Sanctions have never stopped a tyrant – why do we expect them to now?
President Nicolás Maduro of Venezuela has won. Not Venezuela’s most recent presidential election, as such – various credible analyses have concluded that he could scarcely have stolen it more brazenly had he declared victory wearing a mask, a hooped shirt and shouldering a bulging sack labelled “swag”. But Maduro has won insofar as he remains president while opposition candidate Edmundo González is exiled in Spain and González’s ally María Corina Machado has been forced, as of this writing, into hiding. The response from those countries that refuse to recognise Maduro as legitimate – more or less everyone but Russia, China, Cuba and North Korea – has been predictable, piling further sanctions atop the teetering stack of measures already imposed upon Maduro’s regime during its miserable decade in power.

They won’t work. By and large, sanctions don’t. They’re mostly deployed by countries that either will not act decisively about a particular situation but want to look like they’re doing something or cannot act decisively, so are doing what little they might. There is, indeed, an entirely plausible case that Maduro – and Vladimir Putin, Fidel Castro, Muammar Gaddafi, Saddam Hussein, Slobodan Milosevic, two Iranian Ayatollahs and three generations of North Korean Kims, among others – were or are strengthened by sanctions. None of them ever wanted for anything; all the pain was passed down to the people. (I visited a Baghdad hospital during Saddam Hussein’s rule, and a couple of his palaces after his removal. Take a wild guess which had the gold-plated bath taps.)

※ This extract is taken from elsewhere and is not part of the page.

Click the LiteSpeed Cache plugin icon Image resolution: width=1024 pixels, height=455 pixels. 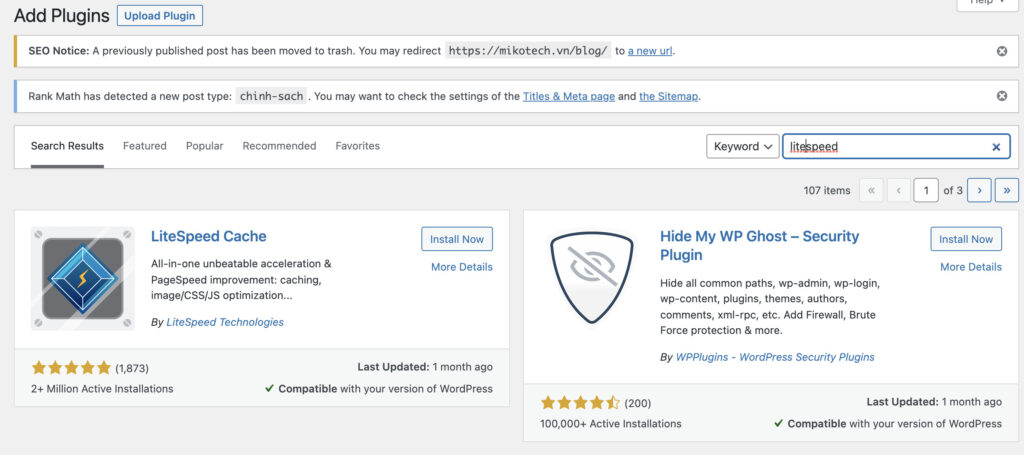click(x=82, y=278)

Venezuela seems a ripe subject for an experiment in the opposite approach; what might be thought of as subversion by engagement. The same countries that have damned Maduro as a thug, a crook and a fraud should nevertheless do everything they can to encourage trade and cultural exchange with Venezuela, and tourism to it.
Energy companies should be liberated to exploit Venezuela’s immense reserves of oil and natural gas. Caracas, Maracaibo, Valencia and Barquisimeto should feature on the tour itineraries of major musicians. Holidaymakers from the US, Europe and all over Latin America should be cooling their toes on the Caribbean beaches of the Los Roques islands. Venezuelans – ordinary Venezuelans, many, many of whom voted against Maduro – would make money. Some of the millions who have fled Maduro’s misrule might return and bring their anger home with them. Poor and isolated people have little choice but to endure dictators; prospering and connected people start to feel like there are options.